Irgendwo wurde noch gefragt, ob denn Pazifismus seine Grenzen hat. Die Frage ist spannend. Einfach mal spontan 100 Milliarden in die Bundeswehr zu pumpen kann doch keine Lösung sein, zumal man die auch erstmal denazifizieren müsste. Wird eigentlich Zeit für eine außerirdische Bedrohung, sodass dieser Planet mal sich zusammenreißt. Stinger-Raketen kann man doch auch an Fridays For Future liefern. Damit könnten die allein mit der Drohung Kurzstreckenflüge verhindern. Klappt doch bei Atomraketen auch, oder warum existiert Nordkorea noch? So, Schluss jetzt - genug Wirrsinn getippt - es soll doch ein Konzertbericht folgen.
Was aber den Glauben an die Menschheit doch noch aufrecht erhält, ist große Solidarität, die dann doch wieder aufkeimt. Am heutigen Abend konnte man für einen von KALTFRONT organisierten Transport spenden...
Los geht der (ich nehme es vorweg) kurzweilige Abend mit KONTROLLIERT ABGEBRANNT. Ein Solokünstler aus Potsdam mit seinem ersten Auftritt seit 2 Jahren und sein 5ter insgesamt.
Zur Hälfte (mit Gitarre) so Deutschpunk wo er über seine Soundfiles drüberschrammelt und dann noch so ein HC Baxxter anmutenden Polit-Techno. Das bisher nur bei Bandcamp erhältliche Werk "In der Ecke" klingt bei den Punksachen noch stärker und dort finden sich auch ein paar ruhige Sachen, die heut nicht angerührt wurden. Das Teil sollte mindestens mal als Tape rausgebracht werden! Ich find das richtig gut! Guter Auftakt, aber da geht live noch mehr würde ich sagen.
Anschließend ganz was anderes: Grunge! Ich überlege wann ich je eine "reine" Grunge-Band live gesehen hab. Eventuell sogar noch nie? Die Musikrichtung blieb irgendwie vor knapp 30 Jahren im Kinderzimmer liegen, als auf einmal stinknormale Typen anfingen, diese Musik zu hören. Heute dann halt als nachträgliche Premiere in Form der FLINTA-Band RIOT SPEARS. Das ist jetzt die erste Band aus dem Berliner "Grrrl-Noisy-Kollektiv", die mir vor die Linse kommt. 24/7 Diva Heaven wurden ja schon zur Genüge abgefeiert. RIOT SPEARS schlagen in eine ähnliche musikalische Kerbe, sind aber wohl die eher krawallige Variante.

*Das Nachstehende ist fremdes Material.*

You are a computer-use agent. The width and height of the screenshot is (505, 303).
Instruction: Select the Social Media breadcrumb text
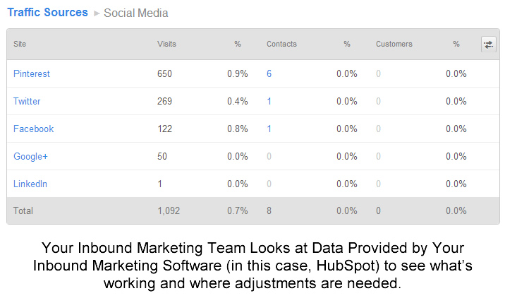point(136,13)
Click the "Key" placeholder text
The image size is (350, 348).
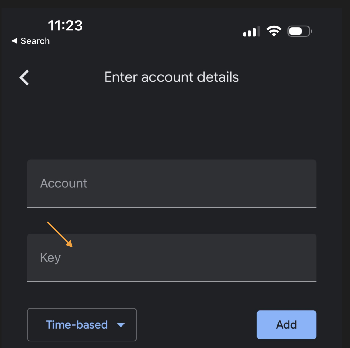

Zu dem Grundkonsenz Grunge gesellen sich ganz viele Spielereien. Post-Punk, Ur-Hardcore, Noise, Indie, poppige Parts und immer wieder ganz viel Zerre. Herausstechen tut immer wieder der Lead-Gesang zwischen clean und kratzig. Das ganze kulminiert Mitte des Sets in dem beeindruckenden "I feel so bad" (aus dem Song "I Feel so Good"). Voll gut.
Was wäre gewesen, wenn man das Mitte der 90er auf die Bühne gebracht hätte? Volle Hallen? Aber vielleicht startet ja jetzt noch mal ein Revival. Kurt Cobain ist mittlerweile ja auch schon länger tot als er lebendig war.

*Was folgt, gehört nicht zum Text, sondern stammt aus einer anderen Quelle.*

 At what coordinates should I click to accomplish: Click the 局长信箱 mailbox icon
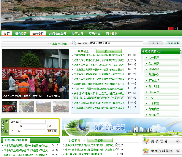[x=146, y=141]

Die Dresdner KALTFRONT beenden dann den schönen Abend. Zu Beginn wird fast (?) die komplette neue Scheibe "Spiegel" vorgestellt und das zieht mich ganz gut in eine Art Bann. Beim zwischenzeitlichen Toilettengang merke ich, warum das Chekov sich als "...the unoptimal location" bezeichnet. Je weiter von der Bühne entfernt, desto unoptimaler wird der Sound. Wie wohl ein "unoptimal Festival" aussieht, was für den Sommer geplant ist?
Also nach vorn und volle Dröhnung! Anschließend spielte man sich durch das restliche Oeuvre mit gefühlt immer steigender Geschwindigkeit hin zu ihren Punksongs.